BEGIN

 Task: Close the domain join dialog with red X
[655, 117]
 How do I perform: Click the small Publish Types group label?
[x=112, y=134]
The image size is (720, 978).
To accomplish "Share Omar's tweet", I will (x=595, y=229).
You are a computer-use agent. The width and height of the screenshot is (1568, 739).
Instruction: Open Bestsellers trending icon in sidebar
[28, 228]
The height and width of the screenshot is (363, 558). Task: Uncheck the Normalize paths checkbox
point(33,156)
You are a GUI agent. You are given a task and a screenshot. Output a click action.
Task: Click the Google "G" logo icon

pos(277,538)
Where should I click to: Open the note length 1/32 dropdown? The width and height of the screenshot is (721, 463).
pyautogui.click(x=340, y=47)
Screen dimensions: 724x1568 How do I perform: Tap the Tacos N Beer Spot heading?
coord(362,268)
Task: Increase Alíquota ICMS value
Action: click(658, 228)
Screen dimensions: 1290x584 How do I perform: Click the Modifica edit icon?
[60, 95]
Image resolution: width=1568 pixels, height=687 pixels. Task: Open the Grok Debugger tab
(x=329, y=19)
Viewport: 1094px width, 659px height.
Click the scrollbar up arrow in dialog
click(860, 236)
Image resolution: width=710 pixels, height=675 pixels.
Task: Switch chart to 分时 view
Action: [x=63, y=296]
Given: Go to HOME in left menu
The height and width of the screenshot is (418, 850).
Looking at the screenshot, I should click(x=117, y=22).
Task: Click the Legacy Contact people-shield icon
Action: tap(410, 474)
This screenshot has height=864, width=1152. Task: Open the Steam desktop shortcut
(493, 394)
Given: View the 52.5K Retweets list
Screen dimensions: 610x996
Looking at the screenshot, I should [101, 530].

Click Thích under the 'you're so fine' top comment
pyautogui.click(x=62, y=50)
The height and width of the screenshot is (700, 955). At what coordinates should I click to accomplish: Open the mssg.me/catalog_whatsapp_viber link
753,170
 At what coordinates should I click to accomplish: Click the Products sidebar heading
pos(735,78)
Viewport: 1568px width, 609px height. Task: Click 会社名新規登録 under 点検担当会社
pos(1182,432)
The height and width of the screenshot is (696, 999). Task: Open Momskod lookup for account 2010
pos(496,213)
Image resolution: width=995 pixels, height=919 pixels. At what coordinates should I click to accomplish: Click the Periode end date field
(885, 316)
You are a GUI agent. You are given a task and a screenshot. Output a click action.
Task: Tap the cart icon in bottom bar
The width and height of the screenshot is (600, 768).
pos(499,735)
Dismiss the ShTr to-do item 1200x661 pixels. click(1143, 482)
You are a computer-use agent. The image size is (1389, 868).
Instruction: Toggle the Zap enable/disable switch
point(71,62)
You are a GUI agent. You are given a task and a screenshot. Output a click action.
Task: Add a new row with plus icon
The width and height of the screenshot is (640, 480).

END

What is needed: Please copy the data above in its entirety, exactly as written.

Final answer:
 Task: Close the domain join dialog with red X
[655, 117]
 How do I perform: Click the small Publish Types group label?
[x=112, y=134]
The image size is (720, 978).
To accomplish "Share Omar's tweet", I will (x=595, y=229).
You are a computer-use agent. The width and height of the screenshot is (1568, 739).
Instruction: Open Bestsellers trending icon in sidebar
[28, 228]
The height and width of the screenshot is (363, 558). Task: Uncheck the Normalize paths checkbox
point(33,156)
You are a GUI agent. You are given a task and a screenshot. Output a click action.
Task: Click the Google "G" logo icon

pos(277,538)
Where should I click to: Open the note length 1/32 dropdown? The width and height of the screenshot is (721, 463).
pyautogui.click(x=340, y=47)
Screen dimensions: 724x1568 How do I perform: Tap the Tacos N Beer Spot heading?
coord(362,268)
Task: Increase Alíquota ICMS value
Action: click(658, 228)
Screen dimensions: 1290x584 How do I perform: Click the Modifica edit icon?
[60, 95]
Image resolution: width=1568 pixels, height=687 pixels. Task: Open the Grok Debugger tab
(x=329, y=19)
Viewport: 1094px width, 659px height.
Click the scrollbar up arrow in dialog
click(860, 236)
Image resolution: width=710 pixels, height=675 pixels.
Task: Switch chart to 分时 view
Action: [x=63, y=296]
Given: Go to HOME in left menu
The height and width of the screenshot is (418, 850).
Looking at the screenshot, I should click(x=117, y=22).
Task: Click the Legacy Contact people-shield icon
Action: tap(410, 474)
This screenshot has height=864, width=1152. Task: Open the Steam desktop shortcut
(493, 394)
Given: View the 52.5K Retweets list
Screen dimensions: 610x996
Looking at the screenshot, I should [101, 530].

Click Thích under the 'you're so fine' top comment
pyautogui.click(x=62, y=50)
The height and width of the screenshot is (700, 955). At what coordinates should I click to accomplish: Open the mssg.me/catalog_whatsapp_viber link
753,170
 At what coordinates should I click to accomplish: Click the Products sidebar heading
pos(735,78)
Viewport: 1568px width, 609px height. Task: Click 会社名新規登録 under 点検担当会社
pos(1182,432)
The height and width of the screenshot is (696, 999). Task: Open Momskod lookup for account 2010
pos(496,213)
Image resolution: width=995 pixels, height=919 pixels. At what coordinates should I click to accomplish: Click the Periode end date field
(885, 316)
You are a GUI agent. You are given a task and a screenshot. Output a click action.
Task: Tap the cart icon in bottom bar
The width and height of the screenshot is (600, 768).
pos(499,735)
Dismiss the ShTr to-do item 1200x661 pixels. click(1143, 482)
You are a computer-use agent. The image size is (1389, 868).
Instruction: Toggle the Zap enable/disable switch
point(71,62)
You are a GUI agent. You are given a task and a screenshot. Output a click action.
Task: Add a new row with plus icon
The width and height of the screenshot is (640, 480).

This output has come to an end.